ORDERS.{locationId}.{itemId}

If there is a connection failure in the middle of publishing the orders messages the systems state is now inconsistent (a partial order is in the stream). The ideal way of handling this would be to publish all of these messages in a single batch which would succeed / fail as a whole. Note messages should not be available to consumers until the batch was successful.

Another scenario where this may be useful is to allow clients to buffer messages before sending, ie bulk insert.

Proposed Change:

Using the Go client as an example something along the lines of:

type batch struct {
    subj String
    payload [][]byte
}

PublishBatch(batches ...batch, opts ...PubOpt) (*PubAck, error)

Who Benefits From The Change(s)?

Alternative Approaches

derekcollison commented 3 years ago

For higher speed publishing you can do async publishing like the following in Go. Other clients are adding as well.

for i := 1; i <= 1_000_000; i++ {
    js.PublishAsync(fmt.Sprintf("orders.%d", i), []byte("OK"))
}
<-js.PublishAsyncComplete()
derekcollison commented 3 years ago

For full TX semantics which proper batch would require, would need quite a bit of work.

There may be ways to explore that could accomplish these goals with the system today.

tpihl commented 3 years ago

I think this is a bit dangerous. The semantics where a publish to stream can validate that no new messages was persisted in between, may already create issues in busy streams. If we’d try to make multi msg transactions we would add a lot of possibility for dead locking and similar.

I would rather receive an order and publish the whole order as one msg on a stream. If I then need it to be split up into multiple streams, I’d have a listener on the whole-order-stream that would (with dedup/idempotency) publish each part to their own topics as per the original request above and then ack the whole-order-msg. Maybe even publish a ‘order processed’ msg in its own topic if there may be consumers that cannot start until all parts is written.

this would, as I understand it, do the same thing while not requiring any transaction (and is also fairly easy to scale)

just my .02 euro

T

sloveridge commented 3 years ago

The comment on preventing new messages before the batch is processed and how that might impact a busy stream is something I hadn't fully considered.

Currently I am implementing the following:

  1. Each part is published with a header containing the order id
  2. Downstream systems receive without ack their parts from separate subjects grouping by the header order id (extending Ackwait via AckProgress)
  3. Once the entire order is successfully pushed to the stream an order.created event is published signalling the downstream systems to process the parts, and ack them.
  4. If order sending interrupted order.deleted sent when reconnected and client system receives error for the order submission
  5. Downstream systems clean up the waiting parts on order.deleted received
AqlaSolutions commented 2 years ago

We need this

derekcollison commented 2 years ago

We need this

Need what?

AqlaSolutions commented 2 years ago

We need this

Need what?

This is a feature request, right?

derekcollison commented 2 years ago

Yes but I am asking what specific parts? Batch, local TX, cross asset TX, etc..

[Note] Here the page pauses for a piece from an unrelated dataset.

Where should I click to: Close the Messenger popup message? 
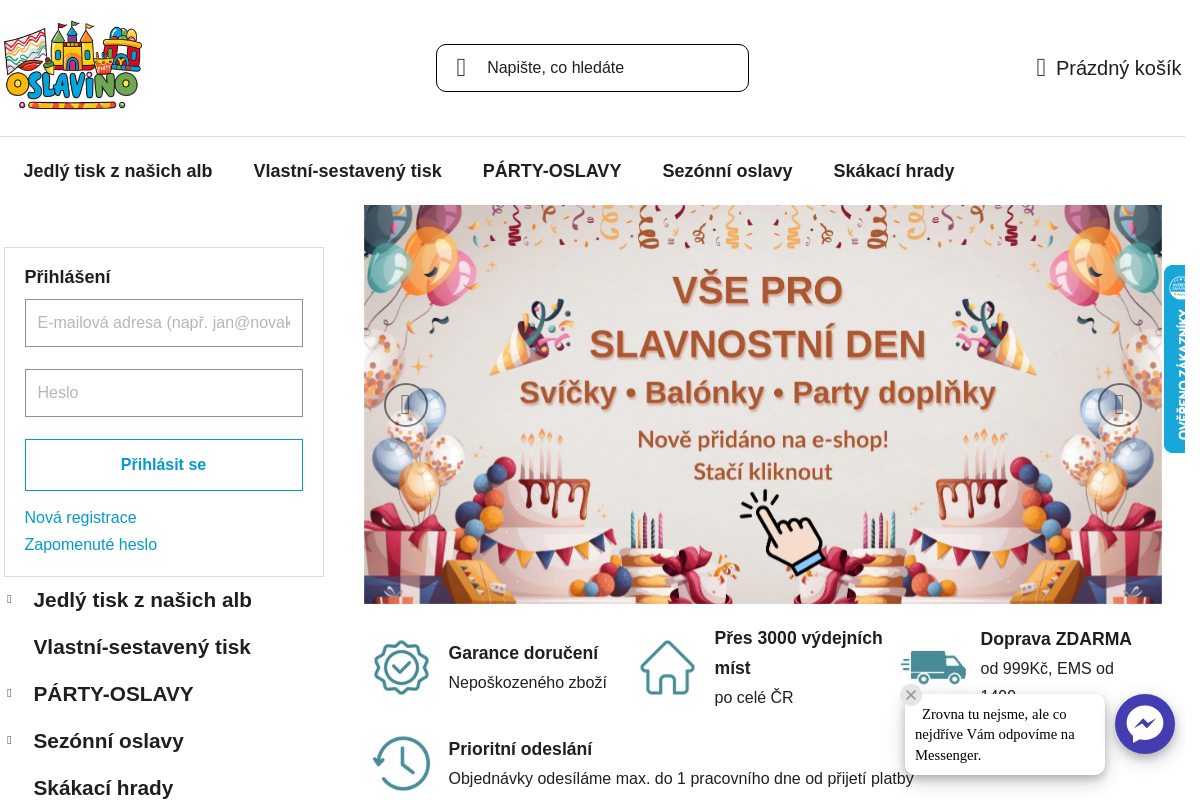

AqlaSolutions commented 2 years ago

Batch sending multiple messages. They might be for the same subject or different subjects in a one stream. It's important to have all-or-nothing behavior so that either all messages in a batch are sent or none. It doesn't matter whether they can be interleaved with other messages sent at the same time.

AqlaSolutions commented 2 years ago

This is our usage case

Additionally in the case that the upstream application dies mid publish it may be difficult to determine that the order was only partially published. Effectively the rollback can be handled via distributed transactions however these can be quite complex to implement successfully and it is much simpler to catch it on the initial publish.

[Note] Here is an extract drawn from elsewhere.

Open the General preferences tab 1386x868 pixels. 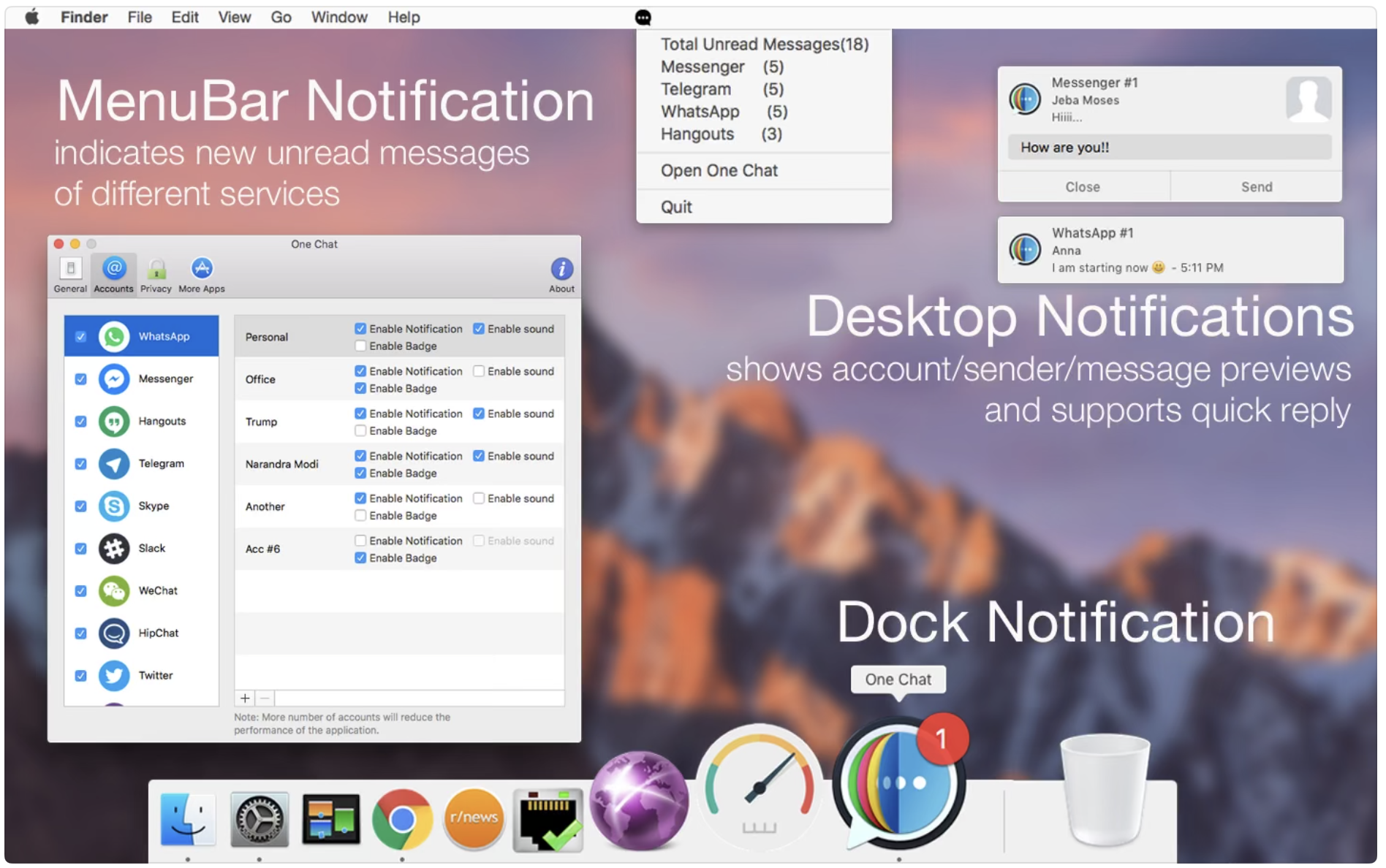point(70,275)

AqlaSolutions commented 2 years ago

Also we already have to use this approach for better performance

An application could publish all the line items as a single "batch" message however this removes the ability to direct traffic to consumers based on subject, removing a core benefit of Jetstream in this scenario.

Having a built-in batch functionality would allow us to use multiple subjects without loosing performance.

derekcollison commented 2 years ago

For performance we have async publish which async waits for the pubAcks, might want to try that for better perf if that is a concern since normal js Publish is sync RPC by default.

AqlaSolutions commented 2 years ago

We can't use async publish because ordering of messages from a same producer is important. Messages order in the same batch should be preserved (of course only if they belong to a same stream). Also ordering of multiple batches sent from a same producer should be preserved too. However, other producer might insert its messages anywhere in between which is OK.

derekcollison commented 2 years ago

Async publishes preserve order.

AqlaSolutions commented 2 years ago

I'm not sure about that. If you call send on a TCP socket with async io in .NET is there a guarantee that another send call immediately after this will be delivered after the first buffer, not before?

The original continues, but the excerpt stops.